The Butte and Anaconda Historic District consists of four distinct communities: Butte, Anaconda, Walkerville, and Libby. This district contains the most resources of any U.S. National Historic Landmark District, with the exception of New Orleans. The city of Butte is a National Register of Historic Places. The historical significance of the Butte and/or the Anaconda area cannot be overstated.
Both Butte and Anaconda have a long history of Chinese settlement. Both cities were founded in the 1880s and had a vibrant Chinatown. In 1883, the town was formed to provide labor for a copper smelting plant nearby. The first Chinatown businesses were on Birch Street between Front Street and East Park Avenue. The Sing Lee Laundry and the Tri Yeun Company were among the first to operate in Anaconda.
In 1905, the Butte Mining Company opened a railroad and started hauling copper ore to Butte. Between 1893 and 1897, BAP used 33 steam locomotives. During the early years of its operations, the BAP was the first heavy-haul railroad in the world to convert from steam to electricity. Today, the historic district is a popular tourist destination. Visiting this town will provide you with plenty of memories.
The Butte, Anaconda, and Pacific Railway is a shortline railroad in Southwest Montana that has a rich history. The town of Butte grew up around the copper smelting plant, and the railroad provided the community with a steady stream of business. The Butte, Anaconda and Pacific Railway is part of the Butte, Anaconda, Silver Bow, and Lewistown areas.
The historical town of Butte and Anaconda is a mile-high valley in the Deer Lodge National Forest that offers unmatched recreational opportunities. The town was founded in 1875 when the giant Anaconda Copper Mining Company of Butte needed a smelter to process copper ore. Although the smelting operations ceased in the early 1980s, the “Stack” is still an important landmark and a state park.

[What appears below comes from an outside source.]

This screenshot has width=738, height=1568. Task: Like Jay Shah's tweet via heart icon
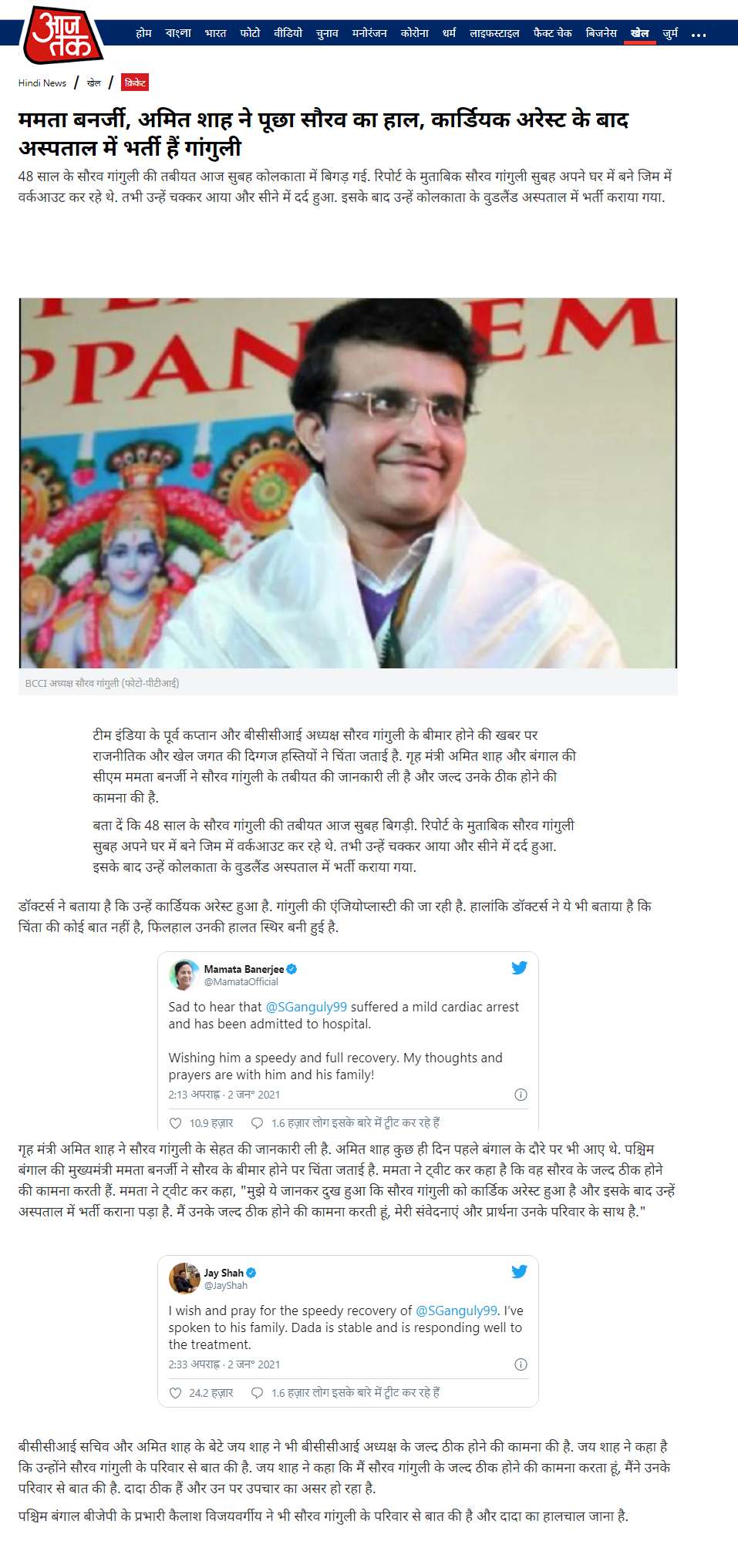pyautogui.click(x=175, y=1393)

Butte and Anaconda have an interesting history. The town was a major center of copper mining in the late 1800s. The town’s economy thrived during this time, and the copper mines and smelting plant in Anaconda were an important part of this industry. The railroad helped create jobs and a large local economy. Butte and Anaconda’s heritage is still evident today.
The Butte, Anaconda and Pacific Railway was a common-carrier system owned by the copper company. Its main line from Butte to Anaconda was 25.7 miles long. The line also paralleled the main lines of the Northern Pacific Railway and the Milwaukee Road. The Butte and Anaconda railway was closed in 1951, but still in use, thanks to the city’s economic prosperity.